(Saved data entries)
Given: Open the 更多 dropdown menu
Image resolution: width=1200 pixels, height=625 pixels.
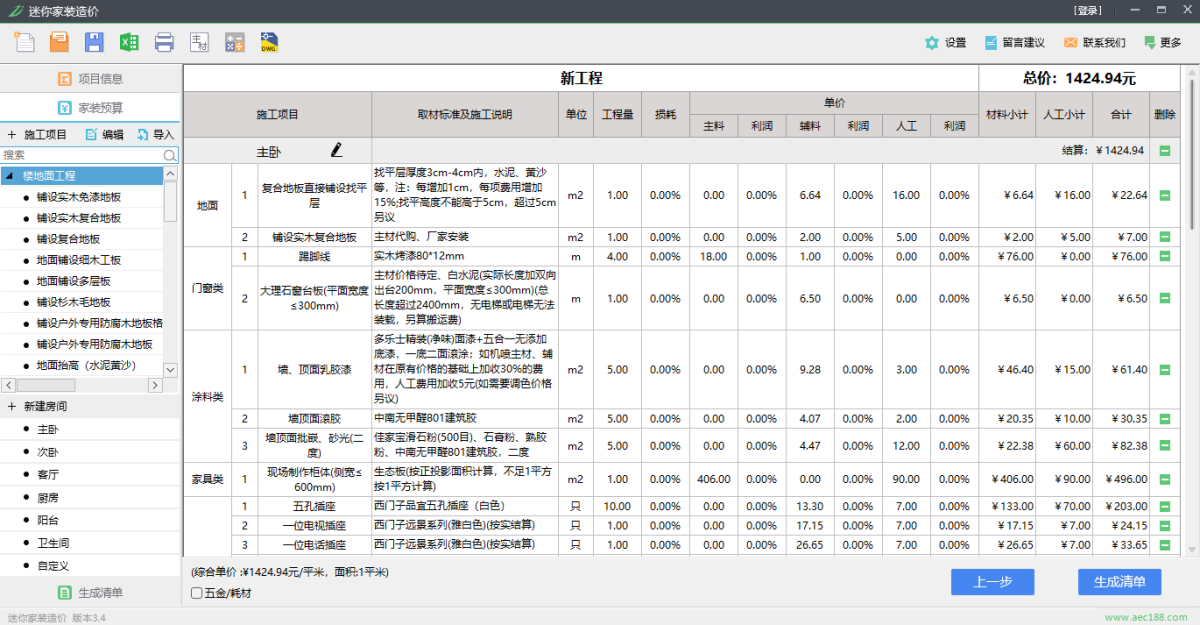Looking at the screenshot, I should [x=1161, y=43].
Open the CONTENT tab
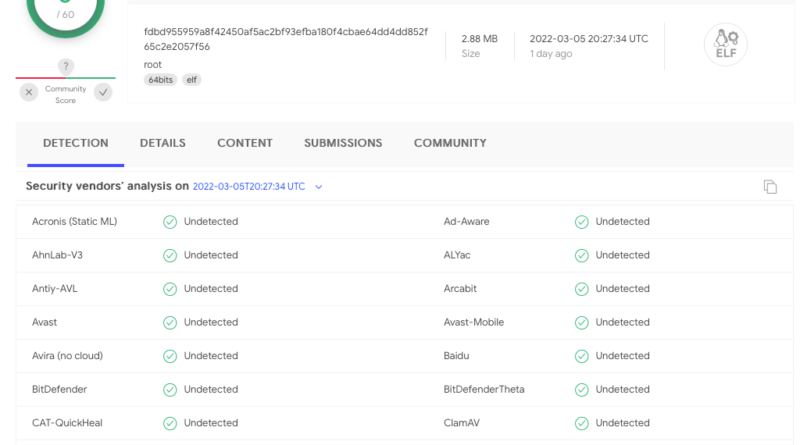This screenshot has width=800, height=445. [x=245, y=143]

- [Exercise aim]: Retype each line above exactly. Leave the images out.

- [Reply]:
Given: Open the 更多 dropdown menu
Image resolution: width=1200 pixels, height=625 pixels.
Looking at the screenshot, I should [x=1161, y=43].
Open the CONTENT tab
This screenshot has width=800, height=445. [x=245, y=143]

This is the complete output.